Four Walls Doesn’t Make it a Home

It was home. I had put my stuff on the walls and hung all my clothes. The bathroom smelled of my perfume and the shower had remnants of my lavender bath salts from the warm bath during the last snow fall. I had taken four walls and I had turned them into my bedroom where I would unwind after a long training session and throw my feet up to take a sigh of relief.

I just moved across the country a short time ago. A short time to get settled, learn my way around and create a new routine. A short time of building new friendships, putting myself in uncomfortable situations and feeling content with new sounds coming from my surroundings. It isn’t the first time I’ve made a big move, but this was the first time I put any sort of dependence on anyone else for the process.

At first it seemed to be a good fit. Like two puzzle pieces that created the solid corner of a great piece of art. The corner pieces stayed intact long enough to build other puzzle pieces around it forming a picture. It seemed to be coming together both snug and right. But as more of the picture started to form, I realized that other puzzle pieces from a different puzzle somehow mixed into the box, ultimately ruining the integrity of what the finished piece was supposed to be.

I tried fixing the puzzle, but my counterpart didn’t take time to fix it. They in fact brought more pieces from that second puzzle in to disrupt the art we had made. Suddenly, without a moment’s notice, the puzzle dropped to the floor, breaking apart the hard work it took to bring these puzzle pieces together.

Now having left those four walls and turning a new place into my home, I reel on the broken piece that I identify as me. I realized that all the time I had put into the hard work of building this puzzle, I had been building it under the wrong four walls from the beginning.

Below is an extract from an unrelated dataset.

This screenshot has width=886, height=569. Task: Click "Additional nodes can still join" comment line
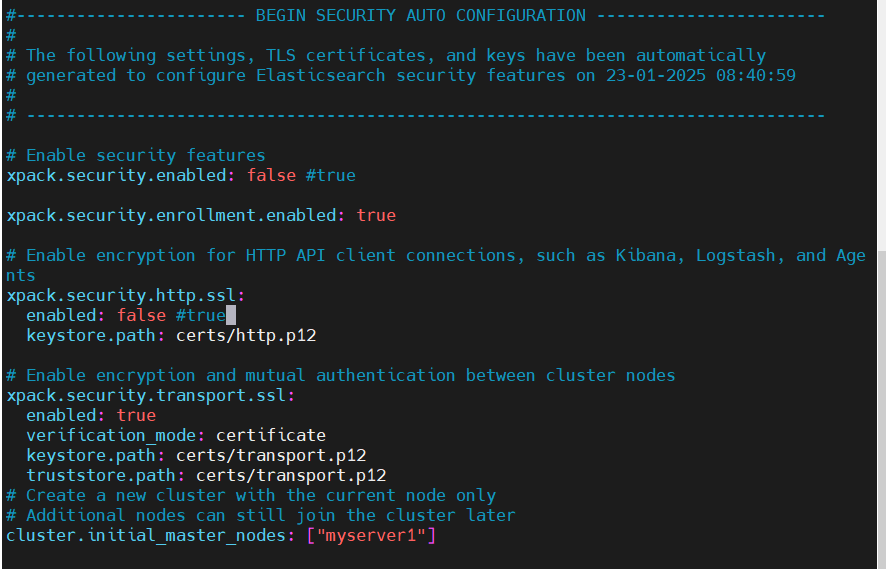(260, 515)
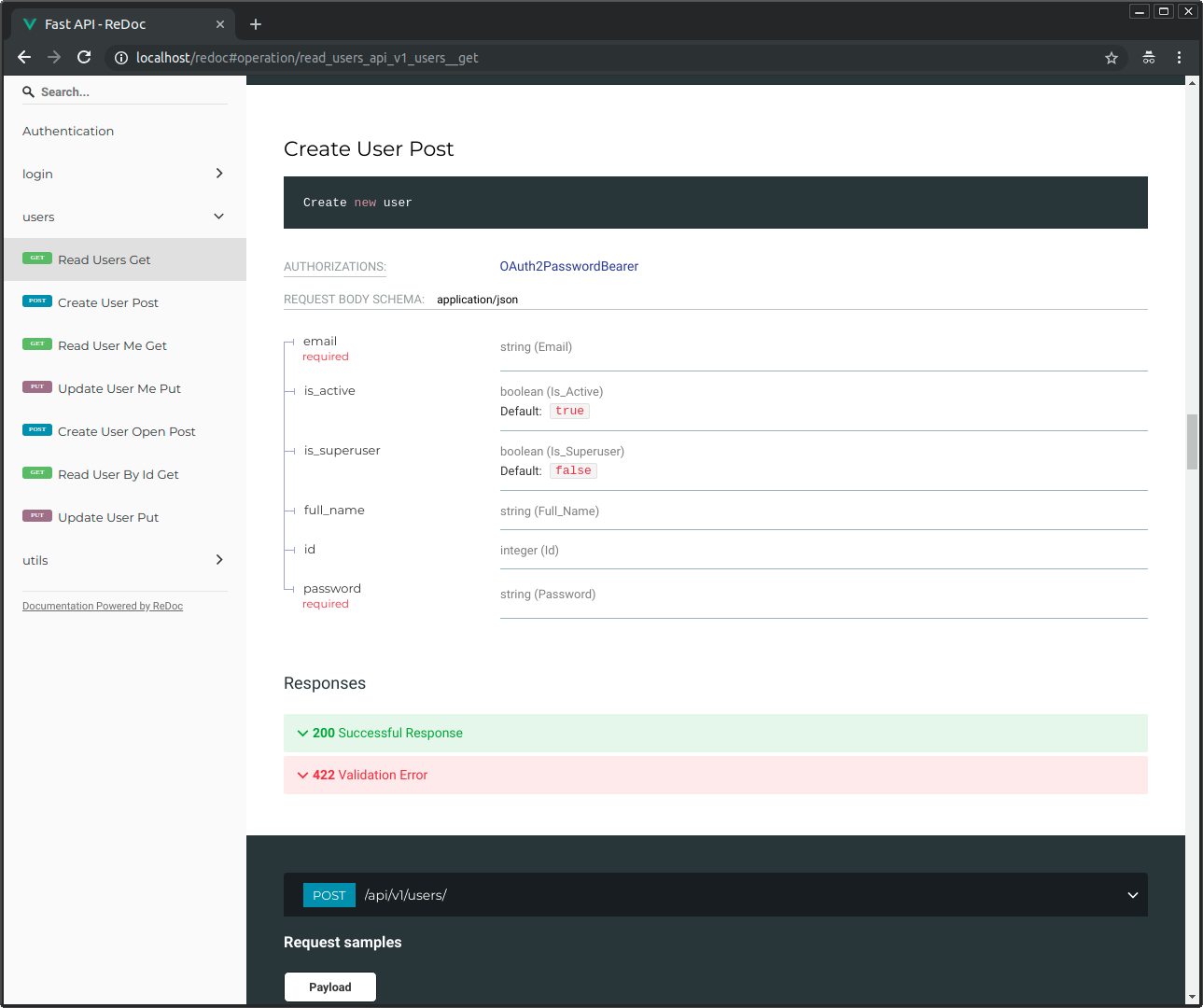Click the browser page reload icon

[x=84, y=57]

I sit here now, grateful to have left that puzzle piece behind, realizing that the new art I am creating, solely focused by me, means more than that first piece of artwork ever could. I realized how quickly home can become four empty walls left over from a spill of waves that I once knew as happiness in this space. I further realized even deeper that the saying “home is where the heart is” means to me that wherever I travel to bring my whole authentic heart, is where I can build a home.

Four empty walls, four filled walls; it doesn’t change the heart you carry into creating a new home wherever you go.